Нора – противоречивый организм. Каждое новое укрепление выявляет его хрупкость, каждый новый туннель упрочняет защиту и в то же время множит точки для потенциального вторжения. Кажется, что нора строится не только для обитателя, но и для того, кто готовит на неё нападение. Мысль о том, что пространство не может быть герметичным, замкнутым, всё время питает страх зверька. В какой-то момент представляется, будто он сам является врагом для собственного убежища, постоянно провоцируя в нём новые дыры.

Если тело представляет собой некую границу с внешним миром, то нора становится продолжением телесного образа персонажа. Границы между телом зверька и его норой расплывчаты, они постоянно друг друга создают и взаимопорождают. Кровь, когти, частички шерсти – всё это вперемешку с землёй является строительным материалом для крова: «Я с разбегу бил лбом в эту землю и был счастлив, когда выступала кровь, ибо это являлось признаком того, что стена начинает отвердевать…».

Известно, что обитатель норы не может её покинуть, выбраться за пределы, поэтому всё, что «снаружи», становится для него отзвуком, имеет лишь акустическую форму существования. В таком пространственном измерении рассказа большое значение имеют шум и тишина. Даже сам образ норы будто соткан из звуков-шорохов грунтовых текстур, затхлой сырости; всё прорастает в нём из молчаливой темноты.
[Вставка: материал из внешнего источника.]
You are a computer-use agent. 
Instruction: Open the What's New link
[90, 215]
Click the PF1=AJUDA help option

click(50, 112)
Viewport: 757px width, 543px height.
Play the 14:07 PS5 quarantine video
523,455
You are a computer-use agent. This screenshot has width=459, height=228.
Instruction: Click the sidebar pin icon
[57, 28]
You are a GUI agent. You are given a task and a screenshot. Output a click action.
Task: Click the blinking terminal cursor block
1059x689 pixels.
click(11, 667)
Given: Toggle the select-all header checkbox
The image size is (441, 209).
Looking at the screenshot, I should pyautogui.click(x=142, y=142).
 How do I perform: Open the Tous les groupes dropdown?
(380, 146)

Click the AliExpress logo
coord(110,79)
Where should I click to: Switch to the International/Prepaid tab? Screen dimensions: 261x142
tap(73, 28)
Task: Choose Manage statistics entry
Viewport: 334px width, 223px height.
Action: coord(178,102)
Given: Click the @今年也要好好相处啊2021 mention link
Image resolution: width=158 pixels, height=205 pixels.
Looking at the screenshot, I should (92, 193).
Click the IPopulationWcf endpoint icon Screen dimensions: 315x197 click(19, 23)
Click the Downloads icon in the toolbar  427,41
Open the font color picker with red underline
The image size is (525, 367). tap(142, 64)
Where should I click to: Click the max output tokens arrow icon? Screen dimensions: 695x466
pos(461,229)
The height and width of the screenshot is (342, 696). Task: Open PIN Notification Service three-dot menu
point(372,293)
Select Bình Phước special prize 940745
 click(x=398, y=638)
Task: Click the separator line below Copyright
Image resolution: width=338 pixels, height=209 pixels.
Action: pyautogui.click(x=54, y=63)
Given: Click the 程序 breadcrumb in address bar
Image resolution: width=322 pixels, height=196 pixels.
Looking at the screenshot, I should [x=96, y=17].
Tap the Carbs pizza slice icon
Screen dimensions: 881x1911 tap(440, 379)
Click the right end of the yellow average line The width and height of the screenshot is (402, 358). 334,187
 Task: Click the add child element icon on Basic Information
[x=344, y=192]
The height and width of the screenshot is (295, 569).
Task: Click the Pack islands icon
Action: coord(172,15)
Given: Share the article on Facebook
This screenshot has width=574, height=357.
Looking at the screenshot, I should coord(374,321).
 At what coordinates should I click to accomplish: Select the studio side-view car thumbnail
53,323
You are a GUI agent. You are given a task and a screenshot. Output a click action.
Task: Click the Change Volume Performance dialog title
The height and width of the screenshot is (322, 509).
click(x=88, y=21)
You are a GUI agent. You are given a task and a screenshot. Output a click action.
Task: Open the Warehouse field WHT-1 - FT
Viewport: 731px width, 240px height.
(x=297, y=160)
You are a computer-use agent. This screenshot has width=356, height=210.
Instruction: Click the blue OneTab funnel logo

Кажется, что нору можно услышать, тактильно нащупать, но из-за постоянного ризоматичного «разрастания», вечно движущихся стен, становится всё сложнее её визуализировать. «Самое лучшее в моем доме – тишина, правда она однажды может быть нарушена, и тогда всему конец. Но пока она всё ещё здесь».

Целостность дома напрямую связана с его звуконепроницаемостью, с установлением тишины. Именно вторжение звука способно его уничтожить.

 

Нора. Рисунок Виталии Тяпковой

 

Такая просьба о тишине (как и ризоматичность пространства) – общее место многих работ Кафки. Например, герой рассказа «Большой шум», находясь в собственной комнате, буквально пропускает сквозь кожу звук, пронизывающий пространство квартиры: «Отец прорывается через двери моей комнаты и проходит в волочащемся сзади халате; из печи в соседней комнате выгребают золу; Валли, выкрикивая через переднюю слово за словом, спрашивает, вычищена ли уже отцовская шляпа; чьё-то шипение, которое хочет быть в дружбе со мной, только вызывает крик какого-то отвечающего голоса. Отпираемая нажимом на ручку входная дверь скрипит, как катаральное горло, затем, отворяясь, воет женским голосом и наконец запирается с глухим, мужским толчком, который на слух бесцеремонней всего».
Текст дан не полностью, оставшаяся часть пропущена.